__Work item__
What lines in the following entries hold the word "computer"? Copy each one.

•••••

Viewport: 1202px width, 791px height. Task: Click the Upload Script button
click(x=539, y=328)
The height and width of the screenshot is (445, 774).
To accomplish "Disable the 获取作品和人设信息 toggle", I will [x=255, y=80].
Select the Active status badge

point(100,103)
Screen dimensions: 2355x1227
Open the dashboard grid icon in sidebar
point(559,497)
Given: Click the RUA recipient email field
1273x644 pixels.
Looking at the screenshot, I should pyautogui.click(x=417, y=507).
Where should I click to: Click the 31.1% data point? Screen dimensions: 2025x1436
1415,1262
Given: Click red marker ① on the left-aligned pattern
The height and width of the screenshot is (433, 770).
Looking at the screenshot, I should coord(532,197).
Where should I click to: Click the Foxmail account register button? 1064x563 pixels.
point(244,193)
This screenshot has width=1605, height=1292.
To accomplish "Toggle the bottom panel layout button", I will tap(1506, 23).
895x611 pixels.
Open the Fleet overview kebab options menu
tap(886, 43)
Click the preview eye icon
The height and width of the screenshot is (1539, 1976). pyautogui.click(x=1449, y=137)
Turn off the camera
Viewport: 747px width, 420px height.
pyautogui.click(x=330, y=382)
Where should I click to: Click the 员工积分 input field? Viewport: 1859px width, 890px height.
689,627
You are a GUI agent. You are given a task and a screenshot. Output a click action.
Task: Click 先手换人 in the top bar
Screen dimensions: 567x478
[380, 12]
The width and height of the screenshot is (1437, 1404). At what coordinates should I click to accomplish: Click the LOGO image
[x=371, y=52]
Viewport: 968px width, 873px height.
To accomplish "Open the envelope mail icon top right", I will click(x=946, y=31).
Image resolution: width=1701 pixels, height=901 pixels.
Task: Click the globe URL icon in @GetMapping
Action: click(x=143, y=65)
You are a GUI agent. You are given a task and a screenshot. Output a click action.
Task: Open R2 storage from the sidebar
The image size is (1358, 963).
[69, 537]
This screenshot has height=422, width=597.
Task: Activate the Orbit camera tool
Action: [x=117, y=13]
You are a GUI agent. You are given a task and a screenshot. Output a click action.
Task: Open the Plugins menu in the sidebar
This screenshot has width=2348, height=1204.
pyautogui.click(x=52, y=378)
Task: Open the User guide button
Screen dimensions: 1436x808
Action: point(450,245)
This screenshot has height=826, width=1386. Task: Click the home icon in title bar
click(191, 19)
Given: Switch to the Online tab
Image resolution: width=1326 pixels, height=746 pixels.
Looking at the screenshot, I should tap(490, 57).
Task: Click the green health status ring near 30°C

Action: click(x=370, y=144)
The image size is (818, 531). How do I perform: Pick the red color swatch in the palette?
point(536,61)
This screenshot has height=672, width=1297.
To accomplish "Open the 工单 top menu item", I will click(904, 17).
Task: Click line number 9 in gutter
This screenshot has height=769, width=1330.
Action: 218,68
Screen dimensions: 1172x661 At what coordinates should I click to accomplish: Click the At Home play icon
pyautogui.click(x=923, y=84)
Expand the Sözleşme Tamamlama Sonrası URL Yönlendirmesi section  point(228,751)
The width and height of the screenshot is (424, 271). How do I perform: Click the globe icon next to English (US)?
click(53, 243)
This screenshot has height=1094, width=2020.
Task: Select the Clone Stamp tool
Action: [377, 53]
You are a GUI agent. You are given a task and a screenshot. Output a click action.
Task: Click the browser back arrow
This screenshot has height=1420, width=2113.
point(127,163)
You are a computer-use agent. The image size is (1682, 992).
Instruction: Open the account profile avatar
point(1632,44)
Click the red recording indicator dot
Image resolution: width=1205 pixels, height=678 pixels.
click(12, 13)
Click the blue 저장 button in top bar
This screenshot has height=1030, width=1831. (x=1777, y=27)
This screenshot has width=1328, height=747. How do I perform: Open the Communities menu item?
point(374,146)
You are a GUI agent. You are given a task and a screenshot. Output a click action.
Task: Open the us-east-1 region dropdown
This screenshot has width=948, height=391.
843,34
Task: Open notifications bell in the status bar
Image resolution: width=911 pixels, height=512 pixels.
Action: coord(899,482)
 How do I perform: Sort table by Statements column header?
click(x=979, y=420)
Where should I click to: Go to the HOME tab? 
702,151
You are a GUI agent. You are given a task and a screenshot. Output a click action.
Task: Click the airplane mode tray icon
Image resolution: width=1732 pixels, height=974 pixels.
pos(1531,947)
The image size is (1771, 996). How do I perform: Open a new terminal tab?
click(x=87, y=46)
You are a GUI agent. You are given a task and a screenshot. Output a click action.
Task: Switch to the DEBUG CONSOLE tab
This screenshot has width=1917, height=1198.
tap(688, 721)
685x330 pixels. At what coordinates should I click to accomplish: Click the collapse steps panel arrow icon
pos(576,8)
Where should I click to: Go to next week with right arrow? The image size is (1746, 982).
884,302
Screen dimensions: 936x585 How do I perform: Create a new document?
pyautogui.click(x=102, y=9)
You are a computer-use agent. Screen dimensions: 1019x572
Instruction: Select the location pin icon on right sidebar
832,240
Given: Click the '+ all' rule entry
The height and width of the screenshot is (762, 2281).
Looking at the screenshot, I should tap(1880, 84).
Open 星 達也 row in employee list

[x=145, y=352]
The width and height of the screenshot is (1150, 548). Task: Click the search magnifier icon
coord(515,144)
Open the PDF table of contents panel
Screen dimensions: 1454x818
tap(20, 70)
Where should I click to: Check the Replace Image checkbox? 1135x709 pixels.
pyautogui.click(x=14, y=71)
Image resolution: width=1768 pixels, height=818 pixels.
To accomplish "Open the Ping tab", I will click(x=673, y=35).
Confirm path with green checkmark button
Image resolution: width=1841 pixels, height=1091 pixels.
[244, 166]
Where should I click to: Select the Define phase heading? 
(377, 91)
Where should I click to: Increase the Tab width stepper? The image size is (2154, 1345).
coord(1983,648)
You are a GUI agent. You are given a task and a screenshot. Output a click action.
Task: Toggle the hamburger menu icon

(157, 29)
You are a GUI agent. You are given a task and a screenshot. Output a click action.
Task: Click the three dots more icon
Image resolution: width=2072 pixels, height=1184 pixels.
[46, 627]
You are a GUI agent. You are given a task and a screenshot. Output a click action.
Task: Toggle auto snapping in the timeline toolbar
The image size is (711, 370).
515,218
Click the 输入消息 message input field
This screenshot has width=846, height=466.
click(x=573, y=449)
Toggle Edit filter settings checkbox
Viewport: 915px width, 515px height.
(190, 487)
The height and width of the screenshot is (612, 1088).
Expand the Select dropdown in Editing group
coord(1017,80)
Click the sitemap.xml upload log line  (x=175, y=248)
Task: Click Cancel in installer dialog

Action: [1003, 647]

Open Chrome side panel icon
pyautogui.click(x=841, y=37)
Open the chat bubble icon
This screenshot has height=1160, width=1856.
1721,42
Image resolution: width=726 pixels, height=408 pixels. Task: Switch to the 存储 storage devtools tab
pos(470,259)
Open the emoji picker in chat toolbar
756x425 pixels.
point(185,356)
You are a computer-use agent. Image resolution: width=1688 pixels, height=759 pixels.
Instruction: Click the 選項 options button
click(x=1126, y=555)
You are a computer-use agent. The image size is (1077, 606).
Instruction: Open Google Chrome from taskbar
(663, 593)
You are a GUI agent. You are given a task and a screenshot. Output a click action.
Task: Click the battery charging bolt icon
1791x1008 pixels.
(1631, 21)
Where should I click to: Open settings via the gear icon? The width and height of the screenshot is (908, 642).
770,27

•••••

__Response to the exercise__
You are a computer-use agent. The image size is (1682, 992).
You are a computer-use agent. Screen dimensions: 1019x572
You are a computer-use agent. Image resolution: width=1688 pixels, height=759 pixels.
You are a computer-use agent. The image size is (1077, 606).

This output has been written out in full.